> [Work instructions]
Since pictures are not part of the copy, please output only the lines from the one with "How do I perform: Select the watchOS tab?" through the end of the data below, exactly as written.

> [Records for this exercise]
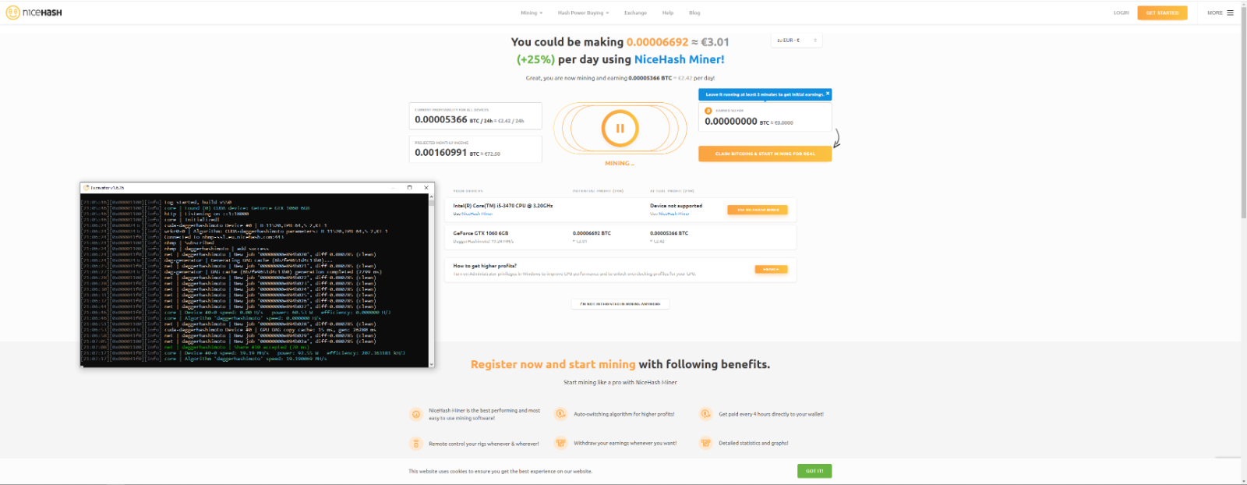Dismiss the blue tooltip with its X
Viewport: 1247px width, 485px height.
pyautogui.click(x=828, y=94)
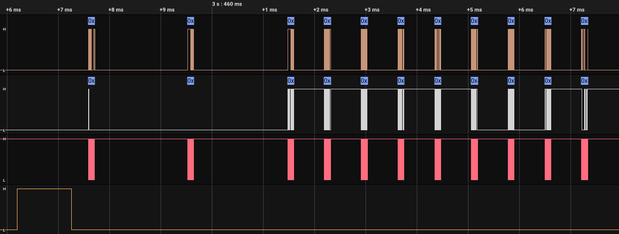Select first 0x decoded label on second channel
This screenshot has width=619, height=234.
point(91,80)
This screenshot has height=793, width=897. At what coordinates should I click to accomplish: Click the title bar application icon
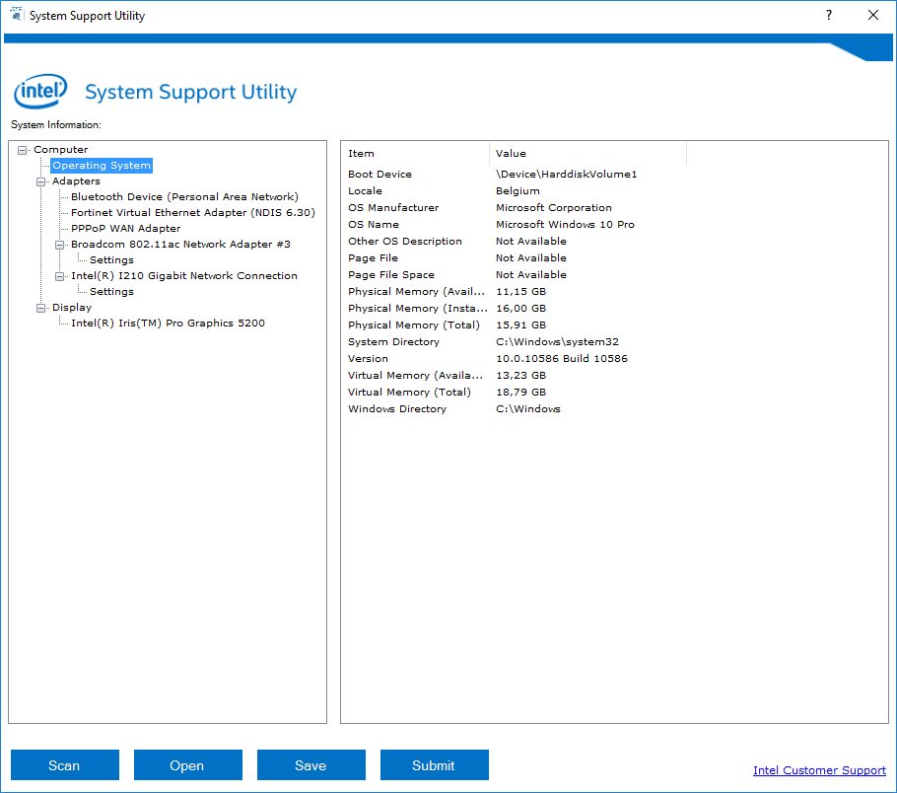[16, 16]
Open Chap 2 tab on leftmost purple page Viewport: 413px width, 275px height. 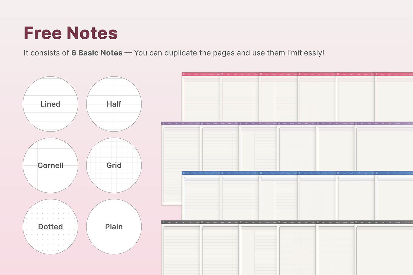click(x=176, y=124)
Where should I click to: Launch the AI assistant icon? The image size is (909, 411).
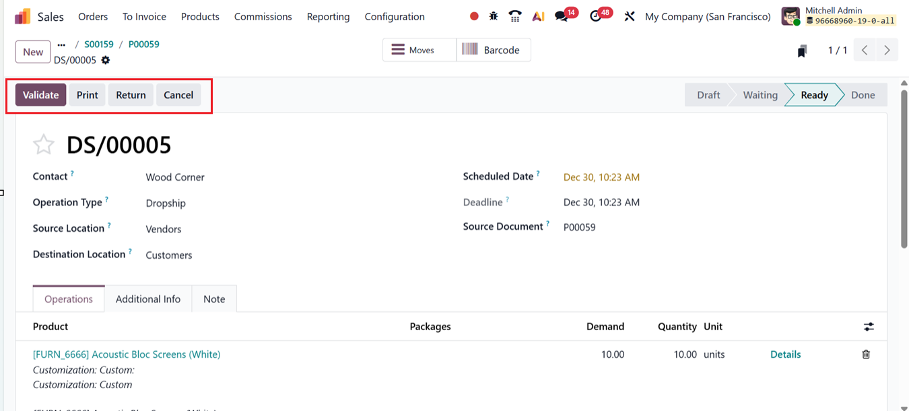538,16
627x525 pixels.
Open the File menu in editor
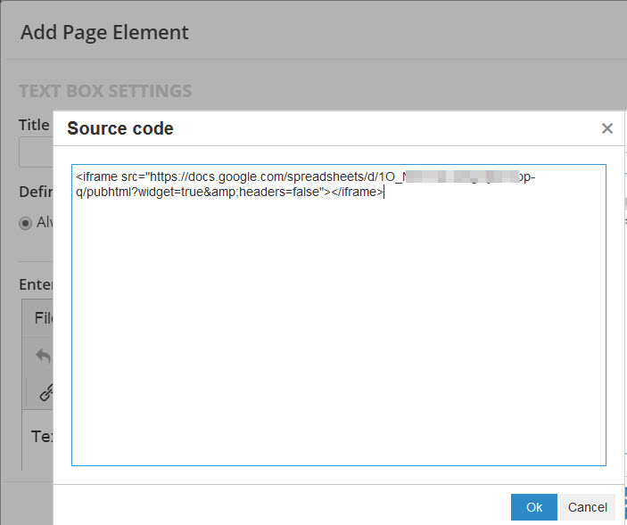pos(42,318)
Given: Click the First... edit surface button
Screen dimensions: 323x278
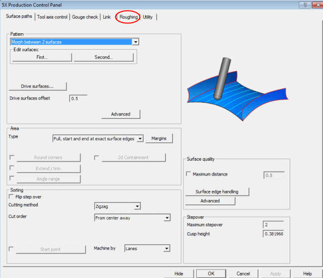Looking at the screenshot, I should pos(42,57).
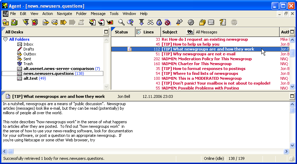
Task: Click the envelope new email toolbar icon
Action: click(54, 23)
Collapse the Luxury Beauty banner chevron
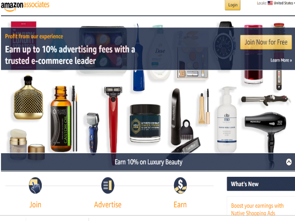Screen dimensions: 295x221 289,162
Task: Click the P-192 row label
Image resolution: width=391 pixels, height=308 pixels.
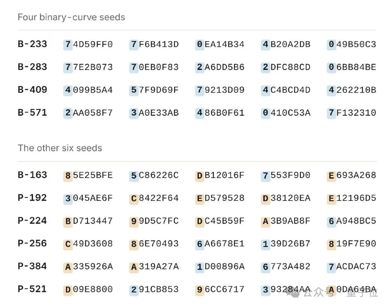Action: click(x=33, y=198)
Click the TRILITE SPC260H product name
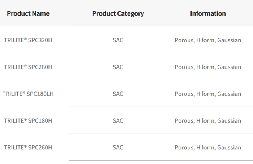 coord(28,148)
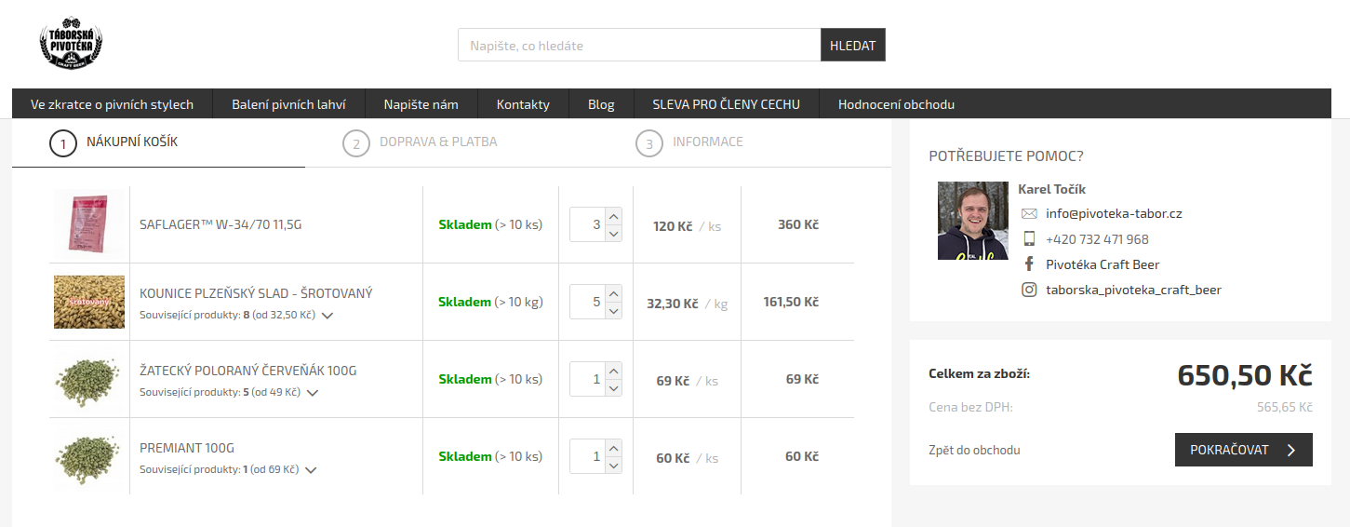Click 'Zpět do obchodu' link
This screenshot has width=1350, height=527.
[x=974, y=450]
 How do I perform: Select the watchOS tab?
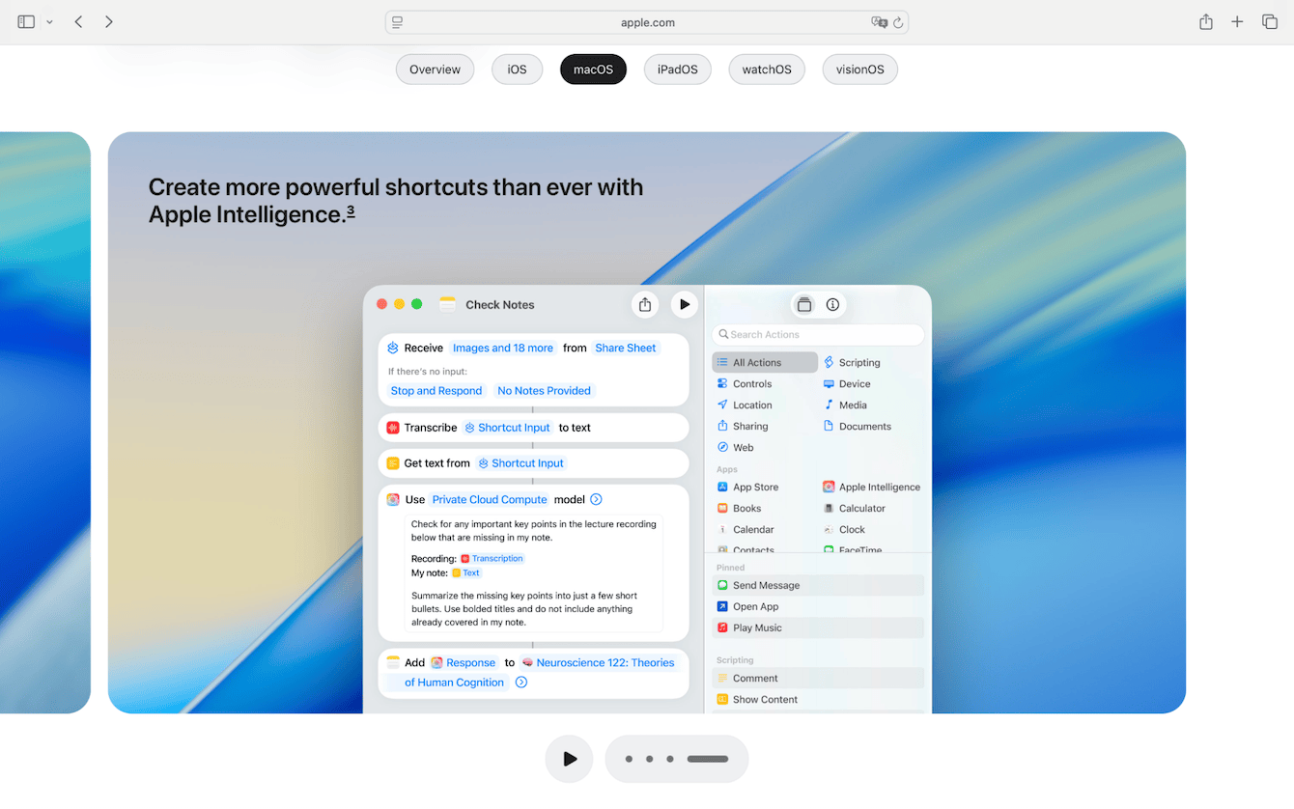coord(766,69)
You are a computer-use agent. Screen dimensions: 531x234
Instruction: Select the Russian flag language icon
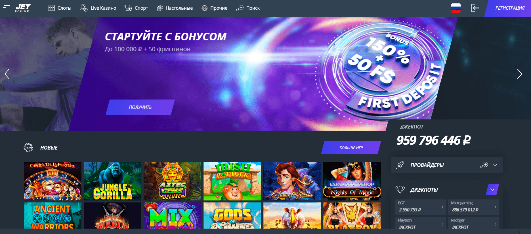456,8
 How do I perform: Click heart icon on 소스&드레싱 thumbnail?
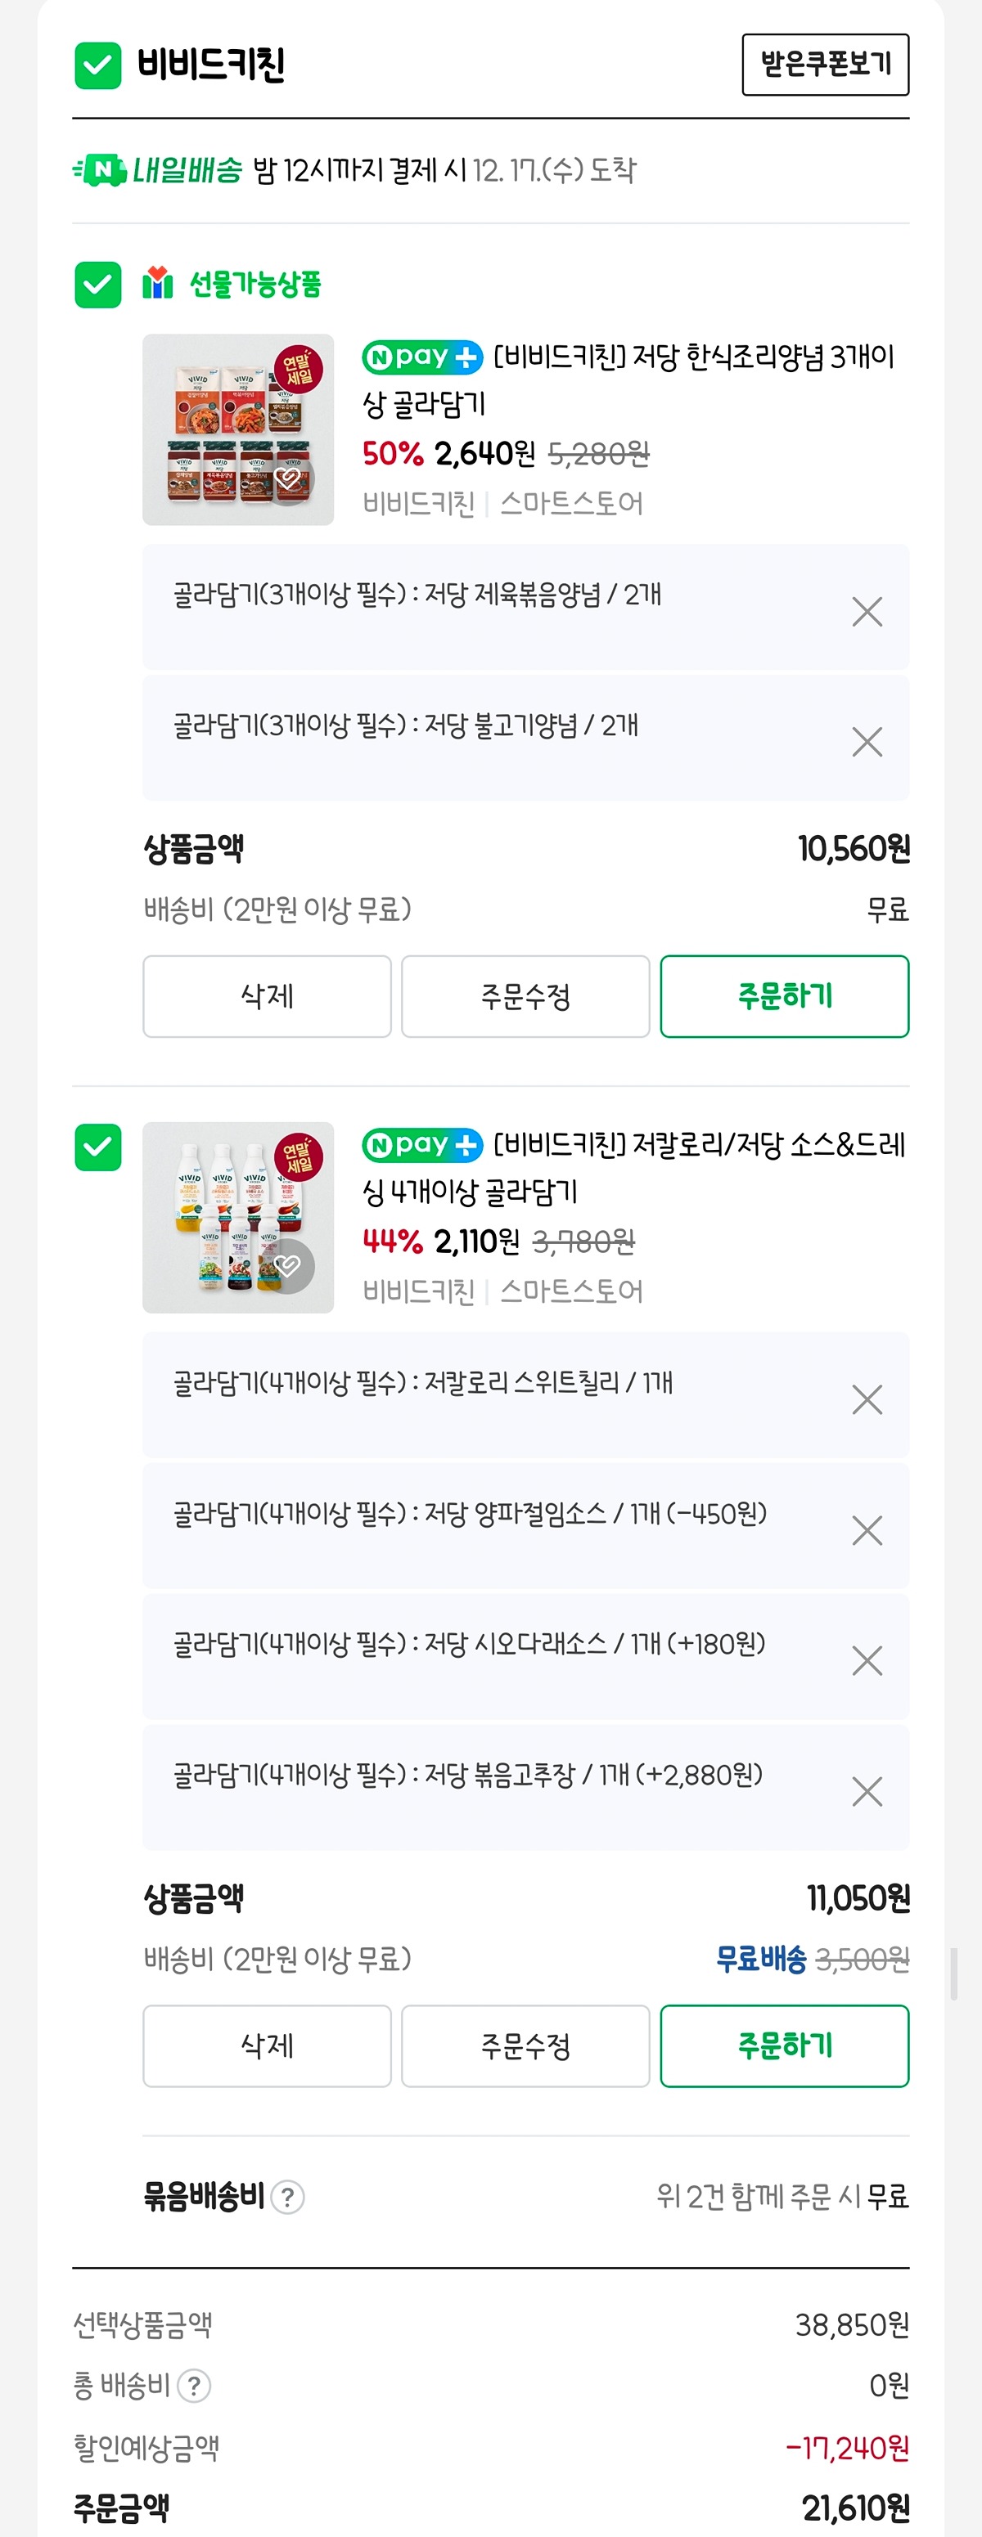(x=288, y=1266)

> [Task result]
 How do I perform: Select the watchOS tab?
coord(766,69)
You are a computer-use agent. Screen dimensions: 531x234
Instruction: Select the Russian flag language icon
456,8
 How do I perform: Click heart icon on 소스&드레싱 thumbnail?
(x=288, y=1266)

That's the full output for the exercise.